23 Y sobre el ejército de la tribu de los hijos de Manasés, Gamaliel hijo de Pedasur.
En over het heir van den stam der kinderen van Manasse was Gamaliel, de zoon van Pedazur.
24 Y sobre el ejército de la tribu de los hijos de Benjamín, Abidán hijo de Gedeón.
En over het heir van den stam der kinderen van Benjamin was Abidan, de zoon van Gideoni.
25 Luego comenzó á marchar la bandera del campo de los hijos de Dan por sus escuadrones, recogiendo todos los campos: y Ahiezer, hijo de Ammisaddai, era sobre su ejército.
Toen toog op de banier van het leger der kinderen van Dan, samensluitende al de legers, naar hun heiren; en over zijn heir was Ahiezer de zoon van Ammisaddai.
26 Y sobre el ejército de la tribu de los hijos de Aser, Pagiel hijo de Ocrán.
En over het heir van den stam der kinderen van Aser was Pagiel, de zoon van Ochran.
27 Y sobre el ejército de la tribu de los hijos de Nephtalí, Ahira hijo de Enán.
En over het heir van den stam der kinderen van Nafthali was Ahira, de zoon van Enan.
28 Estas son las partidas de los hijos de Israel por sus ejércitos, cuando se movían.
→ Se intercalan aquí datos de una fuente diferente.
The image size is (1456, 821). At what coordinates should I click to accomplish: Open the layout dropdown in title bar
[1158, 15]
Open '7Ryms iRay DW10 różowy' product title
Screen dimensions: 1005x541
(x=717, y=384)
Dit waren de tochten der kinderen Israels, naar hun heiren, als zij reisden.
29 Entonces dijo Moisés á Hobab, hijo de Ragüel Madianita, su suegro: Nosotros nos partimos para el lugar del cual Jehová ha dicho: Yo os lo daré. Ven con nosotros, y te haremos bien: porque Jehová ha hablado bien respecto á Israel.
Mozes nu zeide tot Hobab, den zoon van Rehuel, den Midianiet, den schoonvader van Mozes: Wij reizen naar die plaats, van welke de HEERE gezegd heeft: Ik zal u die geven; ga met ons, en wij zullen u weldoen, want de HEERE heeft over Israel het goede gesproken.
30 Y él le respondió: Yo no iré, sino que me marcharé á mi tierra y á mi parentela.
Doch hij zeide tot hem: Ik zal niet gaan; maar ik zal naar mijn land en naar mijn maagschap gaan.
31 Y él le dijo: Ruégote que no nos dejes; porque tú sabes nuestros alojamientos en el desierto, y nos serás en lugar de ojos.
En hij zeide: Verlaat ons toch niet; want dewijl gij weet, dat wij ons legeren in de woestijn, zo zult gij ons tot ogen zijn.
32 Y será, que si vinieres con nosotros, cuando tuviéremos el bien que Jehová nos ha de hacer, nosotros te haremos bien.
En het zal geschieden, als gij met ons zult gaan, en het goede geschieden zal, waarmede de HEERE bij ons weldoen zal, dat wij u ook weldoen zullen.
33 Así partieron del monte de Jehová camino de tres días; y el arca de la alianza de Jehová fué delante de ellos camino de tres días, buscándoles lugar de descanso.
Zo togen zij drie dagreizen van den berg des HEEREN; en de ark des verbonds des HEEREN reisde voor hun aangezicht drie dagreizen, om voor hen een rustplaats uit te speuren.
34 Y la nube de Jehová [iba] sobre ellos de día, desde que partieron del campo.
En de wolk des HEEREN was des daags over hen, als zij uit het leger verreisden.
35 Y fué, que en moviendo el arca, Moisés decía: Levántate, Jehová, y sean disipados tus enemigos, y huyan de tu presencia los que te aborrecen.
Het geschiedde nu in het optrekken van de ark, dat Mozes zeide: Sta op, HEERE! en laat Uw vijanden verstrooid worden, en Uw haters van Uw aangezicht vlieden!
36 Y cuando ella asentaba, decía: Vuelve, Jehová, á los millares de millares de Israel.
En als zij rustte, zeide hij: Kom weder, HEERE! tot de tien duizenden der duizenden van Israel!